**EXERCISE AIM**
Within the material below, filter for lines that hold the word "each".

────────────────

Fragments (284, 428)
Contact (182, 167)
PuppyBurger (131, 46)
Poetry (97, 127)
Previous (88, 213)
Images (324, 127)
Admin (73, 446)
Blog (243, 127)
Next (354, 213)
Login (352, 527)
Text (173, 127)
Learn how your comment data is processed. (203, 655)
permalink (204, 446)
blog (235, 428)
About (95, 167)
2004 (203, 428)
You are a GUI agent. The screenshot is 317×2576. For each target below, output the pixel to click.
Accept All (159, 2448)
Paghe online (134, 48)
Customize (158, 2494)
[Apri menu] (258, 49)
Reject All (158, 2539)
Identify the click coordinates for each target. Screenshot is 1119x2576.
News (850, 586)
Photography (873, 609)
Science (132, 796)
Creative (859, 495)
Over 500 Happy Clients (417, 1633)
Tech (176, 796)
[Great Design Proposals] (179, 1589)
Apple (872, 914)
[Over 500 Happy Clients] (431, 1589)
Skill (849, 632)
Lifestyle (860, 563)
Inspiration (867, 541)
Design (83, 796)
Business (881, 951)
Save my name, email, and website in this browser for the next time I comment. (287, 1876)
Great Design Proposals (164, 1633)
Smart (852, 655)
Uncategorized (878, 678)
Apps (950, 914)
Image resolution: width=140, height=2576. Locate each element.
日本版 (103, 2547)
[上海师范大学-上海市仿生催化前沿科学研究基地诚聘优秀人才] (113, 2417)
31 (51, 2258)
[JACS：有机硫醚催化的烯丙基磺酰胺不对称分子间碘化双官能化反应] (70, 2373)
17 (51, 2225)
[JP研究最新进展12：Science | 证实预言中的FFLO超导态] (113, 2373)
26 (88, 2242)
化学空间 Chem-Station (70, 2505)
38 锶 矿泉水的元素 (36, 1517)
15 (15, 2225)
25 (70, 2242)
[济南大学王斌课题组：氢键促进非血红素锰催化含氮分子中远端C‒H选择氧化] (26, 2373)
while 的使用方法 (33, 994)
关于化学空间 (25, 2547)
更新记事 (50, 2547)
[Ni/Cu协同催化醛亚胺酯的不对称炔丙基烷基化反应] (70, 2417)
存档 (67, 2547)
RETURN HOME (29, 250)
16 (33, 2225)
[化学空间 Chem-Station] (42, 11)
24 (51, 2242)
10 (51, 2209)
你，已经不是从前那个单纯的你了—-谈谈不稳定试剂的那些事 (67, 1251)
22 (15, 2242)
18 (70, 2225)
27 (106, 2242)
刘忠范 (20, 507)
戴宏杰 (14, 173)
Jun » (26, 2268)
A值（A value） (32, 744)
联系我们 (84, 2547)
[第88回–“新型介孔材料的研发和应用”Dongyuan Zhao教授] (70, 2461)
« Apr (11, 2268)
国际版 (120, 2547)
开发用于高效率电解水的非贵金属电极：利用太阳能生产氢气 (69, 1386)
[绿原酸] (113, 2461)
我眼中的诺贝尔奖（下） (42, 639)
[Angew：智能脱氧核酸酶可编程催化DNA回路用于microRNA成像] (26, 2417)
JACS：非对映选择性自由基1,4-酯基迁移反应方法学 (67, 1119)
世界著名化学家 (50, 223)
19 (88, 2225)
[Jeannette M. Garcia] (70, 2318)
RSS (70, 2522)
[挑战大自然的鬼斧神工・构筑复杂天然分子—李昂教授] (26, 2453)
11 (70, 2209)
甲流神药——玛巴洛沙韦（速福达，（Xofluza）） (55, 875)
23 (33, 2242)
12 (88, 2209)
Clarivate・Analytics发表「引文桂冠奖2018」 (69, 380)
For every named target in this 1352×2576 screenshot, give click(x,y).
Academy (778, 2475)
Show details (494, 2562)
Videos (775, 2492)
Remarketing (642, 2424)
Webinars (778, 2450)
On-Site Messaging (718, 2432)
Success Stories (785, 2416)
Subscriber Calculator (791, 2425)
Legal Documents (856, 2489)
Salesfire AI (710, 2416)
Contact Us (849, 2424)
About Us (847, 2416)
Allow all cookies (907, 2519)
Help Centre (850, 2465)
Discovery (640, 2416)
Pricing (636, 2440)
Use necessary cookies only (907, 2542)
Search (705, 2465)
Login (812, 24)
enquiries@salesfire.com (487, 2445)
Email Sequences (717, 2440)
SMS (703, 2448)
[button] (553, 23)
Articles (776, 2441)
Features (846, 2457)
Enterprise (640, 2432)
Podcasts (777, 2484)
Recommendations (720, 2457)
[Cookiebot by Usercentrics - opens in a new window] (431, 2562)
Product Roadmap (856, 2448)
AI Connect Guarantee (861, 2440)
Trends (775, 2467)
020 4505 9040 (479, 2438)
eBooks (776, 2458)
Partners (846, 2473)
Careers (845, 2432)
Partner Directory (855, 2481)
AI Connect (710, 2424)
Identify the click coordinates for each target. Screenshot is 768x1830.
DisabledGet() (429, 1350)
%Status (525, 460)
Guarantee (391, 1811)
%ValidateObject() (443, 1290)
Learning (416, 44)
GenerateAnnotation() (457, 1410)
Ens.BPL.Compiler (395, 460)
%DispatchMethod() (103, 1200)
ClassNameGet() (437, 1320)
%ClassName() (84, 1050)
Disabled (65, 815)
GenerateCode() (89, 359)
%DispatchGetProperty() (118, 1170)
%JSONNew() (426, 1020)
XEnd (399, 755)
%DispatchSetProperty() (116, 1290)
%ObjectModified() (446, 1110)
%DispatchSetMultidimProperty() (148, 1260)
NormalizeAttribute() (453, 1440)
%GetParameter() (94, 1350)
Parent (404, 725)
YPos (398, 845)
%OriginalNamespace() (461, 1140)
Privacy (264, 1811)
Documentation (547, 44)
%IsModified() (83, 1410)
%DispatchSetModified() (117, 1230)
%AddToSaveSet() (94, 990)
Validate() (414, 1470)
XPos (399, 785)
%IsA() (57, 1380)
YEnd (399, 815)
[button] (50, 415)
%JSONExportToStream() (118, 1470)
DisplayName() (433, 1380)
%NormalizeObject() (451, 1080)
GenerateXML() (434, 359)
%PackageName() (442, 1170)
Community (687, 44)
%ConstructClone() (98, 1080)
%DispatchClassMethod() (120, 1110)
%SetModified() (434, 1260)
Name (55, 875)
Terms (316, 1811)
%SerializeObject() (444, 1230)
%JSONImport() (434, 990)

────────────────

**THE ANSWER**
You are a GUI agent. The screenshot is 317×2576. For each target below, output the pixel to click.
Identify the click coordinates for each target. Screenshot is 1119x2576.
Image resolution: width=140, height=2576. Locate each element.
Identify the click coordinates for each target. Screenshot is 768x1830.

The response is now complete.